While I was growing up in Colorado, there was this idea that Colorado, even in the heart of summer, was always covered in snow. Logic would tell you otherwise, but still when I talked to people from other parts of the United States, they would always ask if I got sick of the snow. I blame Monday Night Football for this perception. It was the only time that the United States collectively turned their attention to this state which at the time had people leaving it in droves because of the economic collapse of the oil market. But for some reason, every time the Broncos played on Monday night, there would be a blizzard. It didn’t matter if this happened in December or September, the game would be a slick and slippery fumble fest. Though these games were fun to watch, they forever cemented in the mind of the public that Coloradoans lived in an icy landscape. And I know for those of you who still believe this to be true that I shouldn’t tell you this because you will instantly want to move to the state and make a place that is becoming slowly overcrowded even more crowded, but this perception is false.
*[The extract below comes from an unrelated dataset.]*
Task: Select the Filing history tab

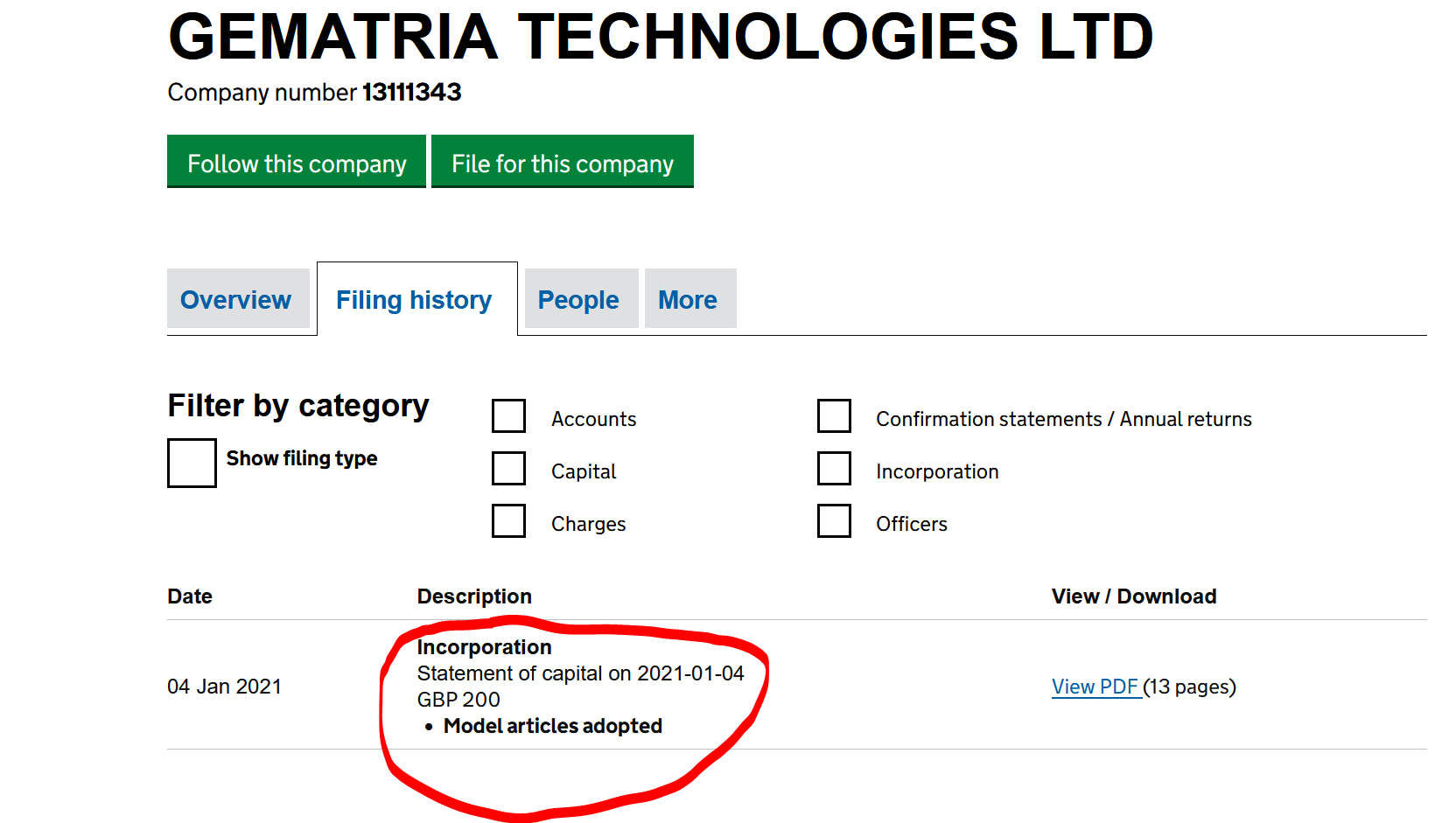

Yes, Colorado gets snow, and at time there are some huge dumps that bring the city to a halt. Yes, the temperature does drop sometimes to frigid levels that threaten frostbite for anybody who ventures outside unprepared. But the reality of the situation is that these moments are not as consistent as Monday Night Football would have the rest of the nation think came about. And yes, the mountain do get a considerable amount more snow than the plains or the front range gets, but keep in mind that Denver is on the front range which is on the fringe of the plains, and it does not get the amount of snow that the ski resorts and the mighty peaks of the Rocky Mountains get. Weather wise, Denver is actually a really great place to live.
There is a saying in Denver, “If you don’t like the weather, wait five minutes and it will change.” Now this might seem like a little bit of an exaggeration, but not as big of one as you would think. There can be fluctuations of temperature on any given day that goes all the way down to nine degrees in the morning to sixty degrees by mid-afternoon. The snow that comes one day will quickly disappear because of this sudden rise in temperature. So even though, it does dump from time to time, it does not stick around long enough to make you hate the fact that there is always snow around. There are more days of sunshine than Los Angeles. In fact, Denver averages 300 days of sunshine in any given year. Yes, sometimes those days of sun are cold, but a lot of the time, they are warm and sunny. Yesterday is a great example of this. Even though, the temperature was frigid as we rung in the New Year, and there were a couple of inches of snow on the ground, I was able to walk around outside without a hat, and my jacket completely unzipped yesterday. If I really wanted to, I could have walked around with only a light jacket on. And it is supposed to be even warmer today. It is this constant change in weather that makes Colorado always an interesting place to live in.
So if you happen to watch a football game that is being played in Denver, and you see them playing a blizzard, know that this is not always the case, and it is just Colorado’s way of fooling people into believing that it is always cold and snowy.